Amoreena: Yep They're trying to get it to stick. And what ultimately happened with Chaplin he had left. Again, still, never became a citizen. Left for Switzerland and they wouldn't let him back in.
Amy: Oh,
Amoreena: And so he basically is exiled in Switzerland for the rest of his life. And then in the movie, kind of how the movie opens and closes is they give him a lifetime Oscar Award in like 1972 I think and so it shows that.
Heather: Oh.
Amy: Interesting. I mean. Switzerland's not a bad place to, you know…
Heather: Retire?
Amoreena: live in exile?
Amy: Yeah.
Amoreena: There's also another, a book that I read a long time ago and it was by his kid. Michael Chaplin one of his kids with Oona O'Neill.
Called "I Couldn't Smoke the Grass on My Father's Lawn". And it's about, you know, growing up being you know, a drugged-out hippy with Charlie Chaplin is your father in Switzerland.
Heather: Wow.
Amy: I bet that's good. Interesting. That's all the stuff I didn't know about him. I guess. Yeah.

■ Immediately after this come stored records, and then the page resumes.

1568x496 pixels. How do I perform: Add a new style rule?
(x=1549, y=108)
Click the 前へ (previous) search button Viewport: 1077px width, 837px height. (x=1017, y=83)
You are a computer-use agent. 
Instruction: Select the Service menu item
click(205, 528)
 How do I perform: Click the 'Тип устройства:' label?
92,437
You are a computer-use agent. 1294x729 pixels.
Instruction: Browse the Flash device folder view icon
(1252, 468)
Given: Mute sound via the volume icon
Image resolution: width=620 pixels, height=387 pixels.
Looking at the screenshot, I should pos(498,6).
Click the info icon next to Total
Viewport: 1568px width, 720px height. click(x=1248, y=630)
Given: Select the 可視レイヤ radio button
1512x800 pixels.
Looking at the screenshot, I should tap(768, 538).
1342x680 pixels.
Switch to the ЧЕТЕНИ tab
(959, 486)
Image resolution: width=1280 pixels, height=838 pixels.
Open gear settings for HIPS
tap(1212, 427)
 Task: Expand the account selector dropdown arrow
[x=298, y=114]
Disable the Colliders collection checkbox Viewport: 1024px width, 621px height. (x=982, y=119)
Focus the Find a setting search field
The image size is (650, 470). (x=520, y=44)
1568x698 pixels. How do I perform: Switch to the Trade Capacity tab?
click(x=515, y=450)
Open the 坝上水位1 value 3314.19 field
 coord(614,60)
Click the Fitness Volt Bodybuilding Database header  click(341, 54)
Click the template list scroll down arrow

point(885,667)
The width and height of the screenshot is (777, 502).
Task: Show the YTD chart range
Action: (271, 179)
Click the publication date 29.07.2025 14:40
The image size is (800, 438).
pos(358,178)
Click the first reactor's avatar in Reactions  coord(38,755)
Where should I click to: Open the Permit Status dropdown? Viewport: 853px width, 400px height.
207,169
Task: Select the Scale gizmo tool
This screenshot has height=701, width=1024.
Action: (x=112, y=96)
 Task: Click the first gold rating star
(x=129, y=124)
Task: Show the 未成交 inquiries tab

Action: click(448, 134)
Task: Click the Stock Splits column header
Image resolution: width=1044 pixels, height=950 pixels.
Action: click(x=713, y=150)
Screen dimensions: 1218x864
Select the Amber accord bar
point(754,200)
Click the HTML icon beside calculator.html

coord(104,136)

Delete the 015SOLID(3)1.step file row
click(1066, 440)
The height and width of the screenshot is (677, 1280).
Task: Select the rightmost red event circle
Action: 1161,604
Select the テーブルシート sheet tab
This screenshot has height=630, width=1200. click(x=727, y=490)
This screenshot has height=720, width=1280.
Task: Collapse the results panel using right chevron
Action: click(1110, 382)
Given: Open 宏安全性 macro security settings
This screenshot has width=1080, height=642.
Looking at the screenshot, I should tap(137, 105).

Amoreena: Yeah. And it's just like, you know, like I said, there's this whole. I like to keep it separate because this whole paparazzi machine. I mean, you read other stories about Hollywood. Like there's the book that Scotty Bowers had a couple years…
Amy: Yeah
Amoreena: made the documentary about it has all these salacious.
things that are going
Amy: Gas station.
Amoreena: But no one ever really talked about it. It seemed to really only come out in in paparazzi. like, if you pissed off Hearst or you know, you really had to anger, somebody, I mean, Hearst had his own gossip machine with you know, Hedda Hopper and then there was Luella Parsons. And so really, he was part of that whole Hollywood gossip and its heyday. And, you know, some of it really wasn't tame by today's standards but a lot of it kind of was.
Amy: Especially people that had a reputation for being sweet, and kind and whatever. And if those people did anything that, that was not fitting of there persona that they had portrayed then. Then that gets dug up and run through the mud.
Amoreena: But yeah No. Chaplin definitely would have been me-too-ed the hell out of there at some point.
Heather: Oh, I'm sure.
Amoreena: He was also hung like a horse that was the rumor that went around Hollywood
Amy: Good for him.
Amoreena: Yeah. He was only like five foot four but…
Heather: Makes sense.
Amoreena: Yeah.
Amy: Interesting.
Amoreena: Yeah.
Amy: Oh,
Amoreena: He was a good-looking. If you took all the paint off.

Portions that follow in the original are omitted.